**PROMPT A:** In the blog post, what does Neanderthal Man call sitting in his shorts on the terrace?
**PROMPT B:** Say whether each statement agrees with the blog post, answering yes or no and quoting the deciding words: (i) The writer first saw Neanderthal Man at a mutual friend's party. (ii) The writer describes Neanderthal Man as gloomy. (iii) The obsessive compulsive flatmate answers the door in the morning.
**PROMPT C:** Continue the blog post from the point where it stops.

*** EXERCISE TEXT Section Begins ***

Saturday, May 10, 2008

Half an orange life

Owing to the regrettable fact that, as of now, my hopeless excuse for an existence revolves chiefly around Neanderthal Man, my mother, a boring job and a flat devoid of furniture with an irritating doorbell, a pothead and an obsessive compulsive maniac for flatmates (well best friends anyway), oh and a Maruti 800 that doesn't know its arse from its nose, my blogging habits may reflect the same.
Take for example Neanderthal Man (NM): When i first saw the guy sitting across the room all alone at a mutual friend's party, i hadn't the faintest inkling that i would end up falling haplessly in love with him only to find myself three years down the line practically engaged and practically gagging at the thought of waking up to his cheerful smile for the rest of my waking life *ugh*- man spare me the hope and pass me the booze- we're all going to die like rats when the global warming shit hits the fan anyway. He is everything I'm not- enthusiastic, cheerful and stupid. It's taken me three long years to figure that one out but hey, i love the morbidly cheerful bastard inspite of having serious homicidal feelings for him that are getting more frequent as the wretched weather gets hotter. Here's what he does on an intolerably hot summer day: he wakes up early, runs 3 kilometres, buys breakfast and insists on waiting patiently outside my front door until i'm awake enough to let him in (the pothead is stoned-asleep and the OC maniac refuses to answer morning rings); then he sits in his shorts on the terrace and smiles at all the aunties as they come upstairs to hang out their washing- "tanning" he calls it- i call it "a recipe for skin cancer". Then he gets sun burnt, comes downstairs, i panic and put aloe on the burns, scold him for his stupidity and then stalk off to watch the football highlights on the telly as flatmates curse loudly from respective rooms.

*** EXERCISE TEXT Section Ends ***
*** SUPPLIED RECORDS Section Begins ***

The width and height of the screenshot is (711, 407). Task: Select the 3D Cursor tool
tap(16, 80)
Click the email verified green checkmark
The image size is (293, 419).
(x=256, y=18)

*** SUPPLIED RECORDS Section Ends ***

**WRITTEN RESPONSE A:** He calls it "tanning."

**WRITTEN RESPONSE B:**
(i) Yes: "When i first saw the guy sitting across the room all alone at a mutual friend's party"
(ii) No: "He is everything I'm not- enthusiastic, cheerful and stupid."
(iii) No: "the OC maniac refuses to answer morning rings"

**WRITTEN RESPONSE C:**
He sulks because i don't pay any attention to him after the aloe medication and the scolding. too bad i say- he's a grown man, he should know better than to flash his upper torso at aunties upstairs using that flimsy excuse of sunbathing. If he were to die from cancer i would put his remains in a bottle and remain single and celibate forever. Now that would be a terrible thing to happen. So, i keep reminding him, that while he may be very tempted to try things like bungee jumping and heavy metal concerts, i would much rather curse him alive than dead. As much as i would be disgusted at the thought of admitting it, i do love the stupid bastard.
Neanderthal man is a constant source of entertainment and Darshini breakfast (Note to self: must teach NM to cook. I can't take this oily vada crap any longer) I'm the simplest girlfriend he could ever have; i don't ask for presents or expect him to remember important dates (Hell i can't remember them myself)- the most i will ask for is a tenner pack of Kings from the neighbouring paanwalla. I even wear his discarded clothes, can tell the difference between a three-plate and four-plate clutch and coherently explain the meaning of the phrase "pedal to the metal."
Neanderthal Man still expects me to open the door at seven in the morning on weekends, inspite of past experience involving curses on his unborn children, threats to never see him again if he didn't go home and calling his Mom to tell her where he had disappeared to that early in the morning.
But the man will still insist on ringing the doorbell at seven in the morning on a saturday- now what in the name of Beelzebub, do i do about that!